BEGIN Provided passage

Currently, there are approximately 30 types of coral diseases or disease-like states recognized worldwide. These include seafan disease (or gorgonian aspergillosis), black-band disease, white plague, white pox, and bacterial-induced bleaching.
"Diseases were first reported on coral reefs in the Caribbean in the late 1970s, and today disease is considered the primary factor causing mortality in corals," said Ginger Garrison, a USGS ecologist in St. Petersburg. "Caribbean coral reefs were the first ones that were hit and were hit hardest, but the problem today is global and is very serious."
One source of the deterioration of Caribbean reef health by diseases and other factors may be found halfway around the world (the subject of another USGS video podcast). Hundreds of millions of tons of dust are carried each year from the Sahara and Sahel regions of Africa to the Caribbean, the eastern United States, and beyond. At times, these dust air masses cover the tropical Atlantic and the entire Caribbean Sea. Although African dust has been carried out of the Saharan Desert and Sahel region and into the Caribbean and the Americas for hundreds of thousands of years, there have been significant changes in the past 40 years: the quantity of dust has increased and the composition has changed.
"Larger amounts of dust began to be carried out of the Sahara in the early 1970s due to a number of factors, including global climate, changes in regional meteorology, and local human activities," said Garrison. "During this same period, the composition of the dust changed. Toxic chemicals produced by the combustion of biomass, fossil fuels, and the burning of garbage and plastics in the source region have been carried along with the dust particles from Africa into the Caribbean. In addition, the source region is using more pesticides on crops as well as to fight mosquitoes (which transmit malaria and other diseases to humans) and crop-eating desert locusts. The pesticides appear to be coming across with the dust as well."
Changes in the quantity and composition of dust correlate with increased mortality from Caribbean coral diseases; however, causation has not been shown. To test the hypothesis that African dust is a factor in the deterioration of Caribbean coral reefs, scientists analyzed air samples from a dust-source area in Mali, West Africa; from a site off the west coast of Africa in Cape Verde; and at downwind sites in Trinidad and Tobago in the southeastern Caribbean and the U.S. Virgin Islands in the northeastern Caribbean.

END Provided passage
BEGIN Data provided

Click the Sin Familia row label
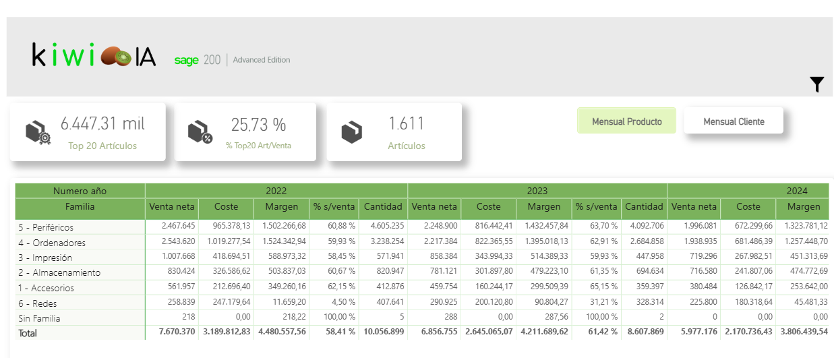Screen dimensions: 834x358 (40, 318)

END Data provided

_Work task 1:_
Reproduce the portion of the coral disease passage starting at "One source of" and ending at "composition has changed.".
_Work task 2:_
According to the coral disease passage, in which West African country is the dust-source area where scientists analyzed air samples?

_Response box 1:_
One source of the deterioration of Caribbean reef health by diseases and other factors may be found halfway around the world (the subject of another USGS video podcast). Hundreds of millions of tons of dust are carried each year from the Sahara and Sahel regions of Africa to the Caribbean, the eastern United States, and beyond. At times, these dust air masses cover the tropical Atlantic and the entire Caribbean Sea. Although African dust has been carried out of the Saharan Desert and Sahel region and into the Caribbean and the Americas for hundreds of thousands of years, there have been significant changes in the past 40 years: the quantity of dust has increased and the composition has changed.

_Response box 2:_
Mali.